>> begin DATA LISTING

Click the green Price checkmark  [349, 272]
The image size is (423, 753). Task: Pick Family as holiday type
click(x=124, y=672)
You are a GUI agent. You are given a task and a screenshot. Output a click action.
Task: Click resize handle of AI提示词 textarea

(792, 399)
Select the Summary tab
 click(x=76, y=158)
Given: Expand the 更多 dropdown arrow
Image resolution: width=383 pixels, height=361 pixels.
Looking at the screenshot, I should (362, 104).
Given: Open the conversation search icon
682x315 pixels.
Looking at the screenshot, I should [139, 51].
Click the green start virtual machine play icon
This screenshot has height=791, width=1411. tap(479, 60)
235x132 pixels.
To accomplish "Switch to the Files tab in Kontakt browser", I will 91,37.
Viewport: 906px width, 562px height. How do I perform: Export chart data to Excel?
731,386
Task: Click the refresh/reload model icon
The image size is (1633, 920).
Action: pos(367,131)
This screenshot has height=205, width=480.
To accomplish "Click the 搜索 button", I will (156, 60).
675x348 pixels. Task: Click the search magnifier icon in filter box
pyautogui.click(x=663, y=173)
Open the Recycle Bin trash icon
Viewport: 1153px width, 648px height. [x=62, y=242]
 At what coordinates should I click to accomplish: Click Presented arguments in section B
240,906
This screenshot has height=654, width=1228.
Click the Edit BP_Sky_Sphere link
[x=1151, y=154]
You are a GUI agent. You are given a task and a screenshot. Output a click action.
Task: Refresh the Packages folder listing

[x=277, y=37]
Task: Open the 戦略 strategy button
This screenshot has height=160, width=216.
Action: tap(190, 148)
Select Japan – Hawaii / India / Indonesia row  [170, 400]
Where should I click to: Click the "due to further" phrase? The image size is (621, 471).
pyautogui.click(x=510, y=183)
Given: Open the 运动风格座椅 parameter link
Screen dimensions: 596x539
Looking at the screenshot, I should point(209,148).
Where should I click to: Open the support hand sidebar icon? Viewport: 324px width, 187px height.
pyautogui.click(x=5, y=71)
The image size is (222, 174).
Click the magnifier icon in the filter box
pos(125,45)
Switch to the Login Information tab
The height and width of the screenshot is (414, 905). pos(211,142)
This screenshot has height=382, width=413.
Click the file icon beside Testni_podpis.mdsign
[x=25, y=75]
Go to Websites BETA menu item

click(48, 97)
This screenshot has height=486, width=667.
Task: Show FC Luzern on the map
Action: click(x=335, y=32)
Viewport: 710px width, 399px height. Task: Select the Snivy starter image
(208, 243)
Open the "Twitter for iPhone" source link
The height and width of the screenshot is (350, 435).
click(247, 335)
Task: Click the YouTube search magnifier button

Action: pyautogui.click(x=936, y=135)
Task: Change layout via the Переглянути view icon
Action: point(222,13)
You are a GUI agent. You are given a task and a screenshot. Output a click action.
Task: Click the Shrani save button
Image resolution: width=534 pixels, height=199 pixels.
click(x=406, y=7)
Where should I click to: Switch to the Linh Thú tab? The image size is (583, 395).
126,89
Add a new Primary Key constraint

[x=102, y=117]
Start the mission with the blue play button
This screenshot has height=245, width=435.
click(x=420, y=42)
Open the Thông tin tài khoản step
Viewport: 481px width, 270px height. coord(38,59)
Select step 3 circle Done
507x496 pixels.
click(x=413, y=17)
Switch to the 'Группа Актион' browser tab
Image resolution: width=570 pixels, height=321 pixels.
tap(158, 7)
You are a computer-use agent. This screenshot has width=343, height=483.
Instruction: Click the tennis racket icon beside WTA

>> end DATA LISTING

_THE EXERCISE:_
Write out the entries again, from the line containing "The image size is (423, 753)." through the line containing "click(x=76, y=158)", increasing every coordinate in the answers by 101 and leaving everything else unchanged.

_EXPECTED ANSWER:_
The image size is (423, 753). Task: Pick Family as holiday type
click(x=225, y=773)
You are a GUI agent. You are given a task and a screenshot. Output a click action.
Task: Click resize handle of AI提示词 textarea

(893, 500)
Select the Summary tab
 click(x=177, y=259)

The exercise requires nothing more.